Frank Morring, Jr. morring@aviationweek.com

NASA engineers are "on the verge" of pulling two crew seats from their design for the Orion crew exploration vehicle, at least at first, to save weight.

That would mean that when NASA regains the ability to fly astronauts to orbit in the post-shuttle era, it will start with a crew of four instead of six. Four seats have been the baseline for the version of Orion that would take astronauts back to the Moon, but the initial operational capability (IOC) to deliver crew to the International Space Station (ISS) currently calls for a six-seat version.

Jeff Hanley, manager of the Constellation Program that is developing the Orion, its Ares I crew launch vehicle and the follow-on lunar vehicles, told Aviation Week on April 22 that the Orion design is within "plus or minus a couple of hundred pounds" of the 21,000-pound maximum for the command module set by a requirement to land safely with only two of the three main parachutes deployed.

"Right now we're studying and really on the verge of deciding that we're going to start with four," Hanley said. "That gives us a common lunar and ISS version, but we've sized the system and have a design for six, so we'll grow our capability as we need it."

Hanley said the design change has been developed in consultation with the ISS program, which plans to double the station crew size from three to six by the end of next month. The station could sustain the larger crew size with a four-seat Orion because "our Russian partners are always going to fly Soyuz or something derivative to that, so we'll have the full coverage of being able to get the crew off the station in a pinch on the Soyuz and in the Orion." Presently one three-seat Soyuz capsule is kept at the ISS at all times as a crew lifeboat, and a second will be added to accommodate the larger crew.

Orion consists of a launch abort system that is jettisoned after ascent, a service module that stays with the vehicle until shortly before re-entry, and the command module where the crew rides during ascent, re-entry and en route to the ISS in the initial version. Hanley said the command module weight problem has persisted "for quite a while" as the Orion project has refined its design, but does not include 12-15 percent in growth margin still held against the day prime contractor Lockheed Martin starts bending metal on flight hardware.

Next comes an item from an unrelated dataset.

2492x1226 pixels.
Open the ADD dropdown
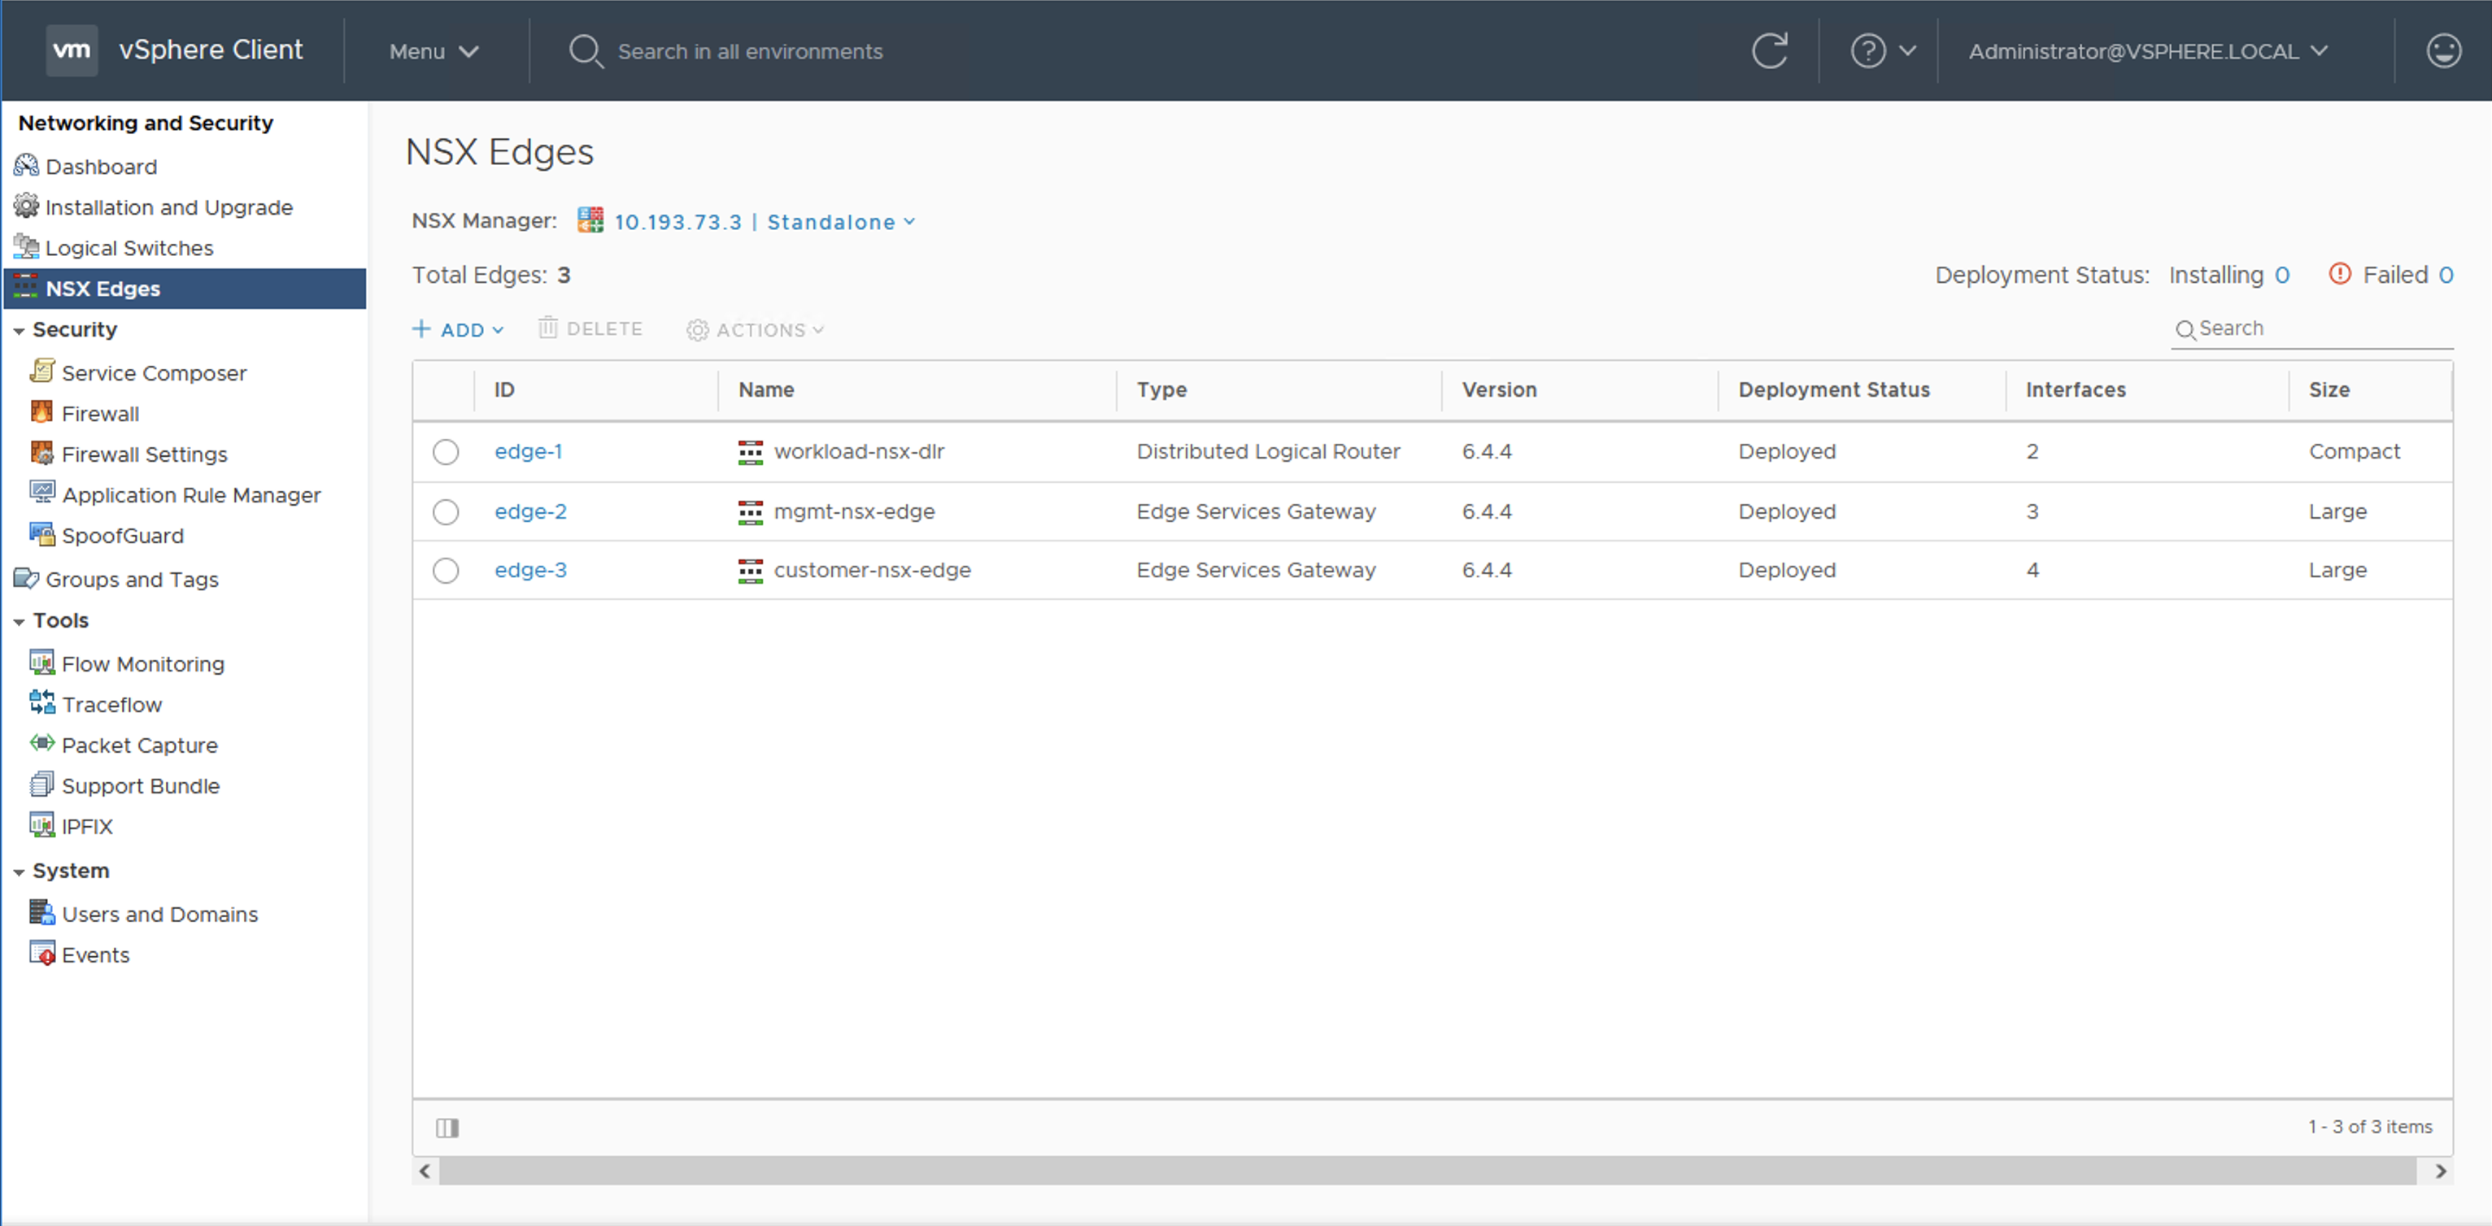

"We're going to have the Orion preliminary design review in August," he said. "We'll review where we stand with all of that, and the amount of margin we're still holding back. We're flirting with that limit, but still protecting mass growth allowance and project manager's reserve.

"That reserve is meant to deal with the uncertainties with the design that remain because we don't have actual hardware weights yet; we have hardware predicted weights."

By designing to a four-seat IOC, Hanley said, "that gives us a good amount of early relief while we go and learn about the way the system's really going to perform in the early flights."